In this section, we present the CV function developed in the CvmortalityMult R package to evaluate the forecasting ability of multipopulation mortality models with different CV methods. Thus, the CV time series function uses the next synopsis:

multipopulation_cv(qxt, model = c('multiplicative', 'additive', 'CFM', 'joint-K', 'ACFM'),
+   periods, ages, nPop, lxt = NULL,
+   nahead, trainset1, fixed_train_origin = TRUE,
+   ktmethod = c('arimapdq', 'arima010', 'arimauser'), order = NULL,
+   measures = c('SSE', 'MSE', 'MAE', 'MAPE', 'All'))

This CV function requires the following information as input:

The sizes of nahead and trainset1 can be determined by the temporal correlation within the values of the analysed series by using “blocks” of data rather than choosing data randomly (Racine 2000; Bergmeir and Benı́tez 2012).

With this function, the user can apply different CV methods for multipopulation models depending on three main inputs that must be provided: nahead, trainset1, and fixed_train_origin. Indeed, the following CV techniques can be applied:

  1. Fixed-origin evaluation is implemented by setting the arguments so that nahead + trainset1 = periods while keeping the default value of fixed_train_origin = TRUE.

  2. RO-recalibration evaluation requires that trainset1 > 2 and that fixed_train_origin = TRUE remain at its default value, regardless of the value assigned to nahead. Specifically, when nahead = 1, leave-one-out CV (LOOCV) is applied. When nahead = trainset1, k-fold CV (CV) is performed. For all other values, a standard time series CV approach is used while keeping the origin of the first training set fixed in all possible options.
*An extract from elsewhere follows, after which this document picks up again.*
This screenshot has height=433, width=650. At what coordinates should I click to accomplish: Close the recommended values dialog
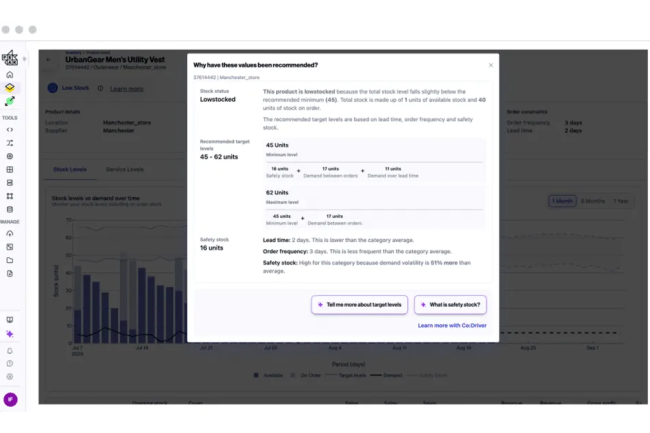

  3. Rolling-window evaluation requires setting fixed_train_origin = FALSE or fixed_train_origin = ’add_remove1’, independently of the values assigned to nahead and trainset1. As in the previous CV technique, if nahead = 1, a LOOCV approach with a rolling window of 1 is applied, which remains equivalent whether fixed_train_origin is set to FALSE or ’add_remove1’. When nahead > 1 and fixed_train_origin = FALSE, the training set is updated by incorporating and discarding nahead periods in each iteration. Conversely, when fixed_train_origin = ’add_remove1’, the training set updates by adding and removing only one observation per iteration while forecasting nahead periods.

We present the results for RO-recalibration using the standard CV approach for male Spanish regions. The main input parameters are set as follows: trainset1 = 8, nahead = 5 and fixed_train_origin = TRUE (default value). This procedure is applied to the five multipopulation mortality models included in the package. To replicate these results, the user can use the following code:

> SpainRegions
> ages <- c(0, 1, 5, 10, 15, 20, 25, 30, 35, 40,
+   45, 50, 55, 60, 65, 70, 75, 80, 85, 90)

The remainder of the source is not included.